However, this wasn’t the first time the Suns made NBA history with their connection to the Hispanic community. Prior to 1996, no Mexican-born basketball player had ever touched the floor of an NBA court. But all that changed when the Suns signed local college basketball player, Horacio Llamas.

“When I was 17 or 18, I got interviewed in Mexico by a basketball magazine,” Llamas said.n “They asked me what were my dreams, my goals. I told them that I wanted to play in the NBA. Everybody that played basketball, they were telling me, ‘Don’t say that. People are going to think you’re crazy.’ I wasn’t just talking off. I was just saying the truth. Those were my feelings. Nobody thought that door was going to be open ever. Maybe sometimes you start to believe that if everyone is telling you, ‘No, no no, Don’t do it. Don’t even think about it.’ But I just kept doing it.”

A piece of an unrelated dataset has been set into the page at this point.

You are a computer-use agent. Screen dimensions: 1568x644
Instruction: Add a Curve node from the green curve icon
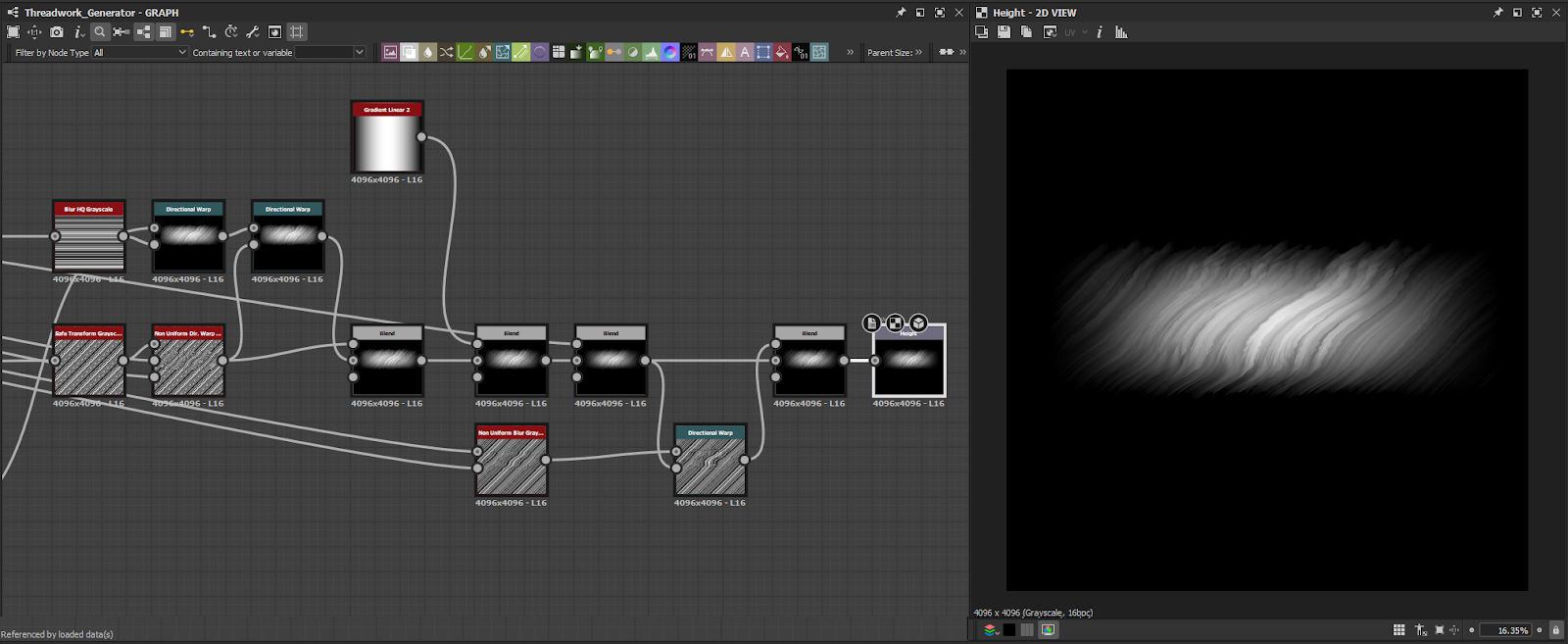click(466, 52)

Llamas went undrafted in 1996, but a 10-day contract from the Suns in February of 1997 kept the dream alive for a man born in El Rosario, Sinaloa, Mexico. It took until the final day of the 10-day contract when Head Coach Danny Ainge finally called Llamas’ number.

While wearing a Suns jersey, Llamas checked into the game as he helped open the league’s eyes to an entire country’s worth of athletes and fans.

"Everything, the people, the players, they were all in slow motion until I went for the rebound and banged with another body," Llamas told ESPN.

He made his one and only shot of the game and ultimately earned himself a second 10-day contract following the Suns victory.

“You don’t realize in the beginning, a lot of athletes represent themselves and their families,” Llamas said. “After a while, I had to realize that there was a whole country behind me, watching me, supporting me, enjoying every single thing that I was doing. It was a big responsibility to be here.”

Although Llamas went on to play just 28 career games, in that time he was able to impact the history of the league and carved a pathway for future generations. Llamas now serves as an ambassador for the NBA and, more specifically, the NBA Mexico City Games.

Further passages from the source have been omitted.